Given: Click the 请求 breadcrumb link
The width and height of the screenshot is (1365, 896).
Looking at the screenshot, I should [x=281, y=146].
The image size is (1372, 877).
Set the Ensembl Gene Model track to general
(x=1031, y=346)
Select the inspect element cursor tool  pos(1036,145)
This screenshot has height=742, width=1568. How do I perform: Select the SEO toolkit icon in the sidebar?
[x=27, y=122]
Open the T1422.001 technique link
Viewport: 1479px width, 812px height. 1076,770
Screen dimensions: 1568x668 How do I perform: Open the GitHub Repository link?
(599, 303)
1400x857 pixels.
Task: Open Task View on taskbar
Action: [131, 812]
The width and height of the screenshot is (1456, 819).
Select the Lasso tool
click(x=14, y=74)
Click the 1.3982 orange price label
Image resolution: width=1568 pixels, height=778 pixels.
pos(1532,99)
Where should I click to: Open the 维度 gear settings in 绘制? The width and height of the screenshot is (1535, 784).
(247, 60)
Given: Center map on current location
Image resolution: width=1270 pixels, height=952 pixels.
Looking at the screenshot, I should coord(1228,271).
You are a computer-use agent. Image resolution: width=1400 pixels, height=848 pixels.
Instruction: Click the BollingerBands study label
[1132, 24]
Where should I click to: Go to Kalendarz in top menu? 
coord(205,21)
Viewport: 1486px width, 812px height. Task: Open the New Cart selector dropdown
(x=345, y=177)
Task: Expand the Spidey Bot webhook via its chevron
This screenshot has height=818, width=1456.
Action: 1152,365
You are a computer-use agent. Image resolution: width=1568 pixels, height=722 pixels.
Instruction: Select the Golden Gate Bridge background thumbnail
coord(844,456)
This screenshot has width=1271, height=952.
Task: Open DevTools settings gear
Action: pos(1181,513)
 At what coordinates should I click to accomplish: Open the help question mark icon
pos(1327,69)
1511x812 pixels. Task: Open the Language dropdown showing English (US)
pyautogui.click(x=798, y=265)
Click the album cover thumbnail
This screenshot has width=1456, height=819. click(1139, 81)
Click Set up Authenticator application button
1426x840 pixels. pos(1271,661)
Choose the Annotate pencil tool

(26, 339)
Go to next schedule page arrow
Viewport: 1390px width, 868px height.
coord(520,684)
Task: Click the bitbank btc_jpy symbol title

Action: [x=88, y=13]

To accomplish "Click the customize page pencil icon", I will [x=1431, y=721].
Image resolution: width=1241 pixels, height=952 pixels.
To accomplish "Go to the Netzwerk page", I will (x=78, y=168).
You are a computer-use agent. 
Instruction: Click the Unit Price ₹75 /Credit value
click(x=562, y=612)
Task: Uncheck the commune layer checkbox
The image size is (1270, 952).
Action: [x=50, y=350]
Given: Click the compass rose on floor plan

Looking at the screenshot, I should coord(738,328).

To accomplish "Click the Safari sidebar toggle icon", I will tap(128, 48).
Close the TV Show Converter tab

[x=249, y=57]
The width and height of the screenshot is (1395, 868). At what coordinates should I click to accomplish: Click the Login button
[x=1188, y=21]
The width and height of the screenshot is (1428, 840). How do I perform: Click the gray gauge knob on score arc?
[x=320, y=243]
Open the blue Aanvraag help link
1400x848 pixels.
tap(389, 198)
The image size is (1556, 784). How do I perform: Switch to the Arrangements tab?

════════

### Activity
Reproduce the data in its entirety, matching each character.

### Solution
Given: Click the 请求 breadcrumb link
The width and height of the screenshot is (1365, 896).
Looking at the screenshot, I should [x=281, y=146].
The image size is (1372, 877).
Set the Ensembl Gene Model track to general
(x=1031, y=346)
Select the inspect element cursor tool  pos(1036,145)
This screenshot has height=742, width=1568. How do I perform: Select the SEO toolkit icon in the sidebar?
[x=27, y=122]
Open the T1422.001 technique link
Viewport: 1479px width, 812px height. 1076,770
Screen dimensions: 1568x668 How do I perform: Open the GitHub Repository link?
(599, 303)
1400x857 pixels.
Task: Open Task View on taskbar
Action: [131, 812]
The width and height of the screenshot is (1456, 819).
Select the Lasso tool
click(x=14, y=74)
Click the 1.3982 orange price label
Image resolution: width=1568 pixels, height=778 pixels.
pos(1532,99)
Where should I click to: Open the 维度 gear settings in 绘制? The width and height of the screenshot is (1535, 784).
(247, 60)
Given: Center map on current location
Image resolution: width=1270 pixels, height=952 pixels.
Looking at the screenshot, I should coord(1228,271).
You are a computer-use agent. Image resolution: width=1400 pixels, height=848 pixels.
Instruction: Click the BollingerBands study label
[1132, 24]
Where should I click to: Go to Kalendarz in top menu? 
coord(205,21)
Viewport: 1486px width, 812px height. Task: Open the New Cart selector dropdown
(x=345, y=177)
Task: Expand the Spidey Bot webhook via its chevron
This screenshot has height=818, width=1456.
Action: 1152,365
You are a computer-use agent. Image resolution: width=1568 pixels, height=722 pixels.
Instruction: Select the Golden Gate Bridge background thumbnail
coord(844,456)
This screenshot has width=1271, height=952.
Task: Open DevTools settings gear
Action: pos(1181,513)
 At what coordinates should I click to accomplish: Open the help question mark icon
pos(1327,69)
1511x812 pixels. Task: Open the Language dropdown showing English (US)
pyautogui.click(x=798, y=265)
Click the album cover thumbnail
This screenshot has width=1456, height=819. click(1139, 81)
Click Set up Authenticator application button
1426x840 pixels. pos(1271,661)
Choose the Annotate pencil tool

(26, 339)
Go to next schedule page arrow
Viewport: 1390px width, 868px height.
coord(520,684)
Task: Click the bitbank btc_jpy symbol title

Action: [x=88, y=13]

To accomplish "Click the customize page pencil icon", I will [x=1431, y=721].
Image resolution: width=1241 pixels, height=952 pixels.
To accomplish "Go to the Netzwerk page", I will (x=78, y=168).
You are a computer-use agent. 
Instruction: Click the Unit Price ₹75 /Credit value
click(x=562, y=612)
Task: Uncheck the commune layer checkbox
The image size is (1270, 952).
Action: [x=50, y=350]
Given: Click the compass rose on floor plan

Looking at the screenshot, I should coord(738,328).

To accomplish "Click the Safari sidebar toggle icon", I will tap(128, 48).
Close the TV Show Converter tab

[x=249, y=57]
The width and height of the screenshot is (1395, 868). At what coordinates should I click to accomplish: Click the Login button
[x=1188, y=21]
The width and height of the screenshot is (1428, 840). How do I perform: Click the gray gauge knob on score arc?
[x=320, y=243]
Open the blue Aanvraag help link
1400x848 pixels.
tap(389, 198)
The image size is (1556, 784). How do I perform: Switch to the Arrangements tab?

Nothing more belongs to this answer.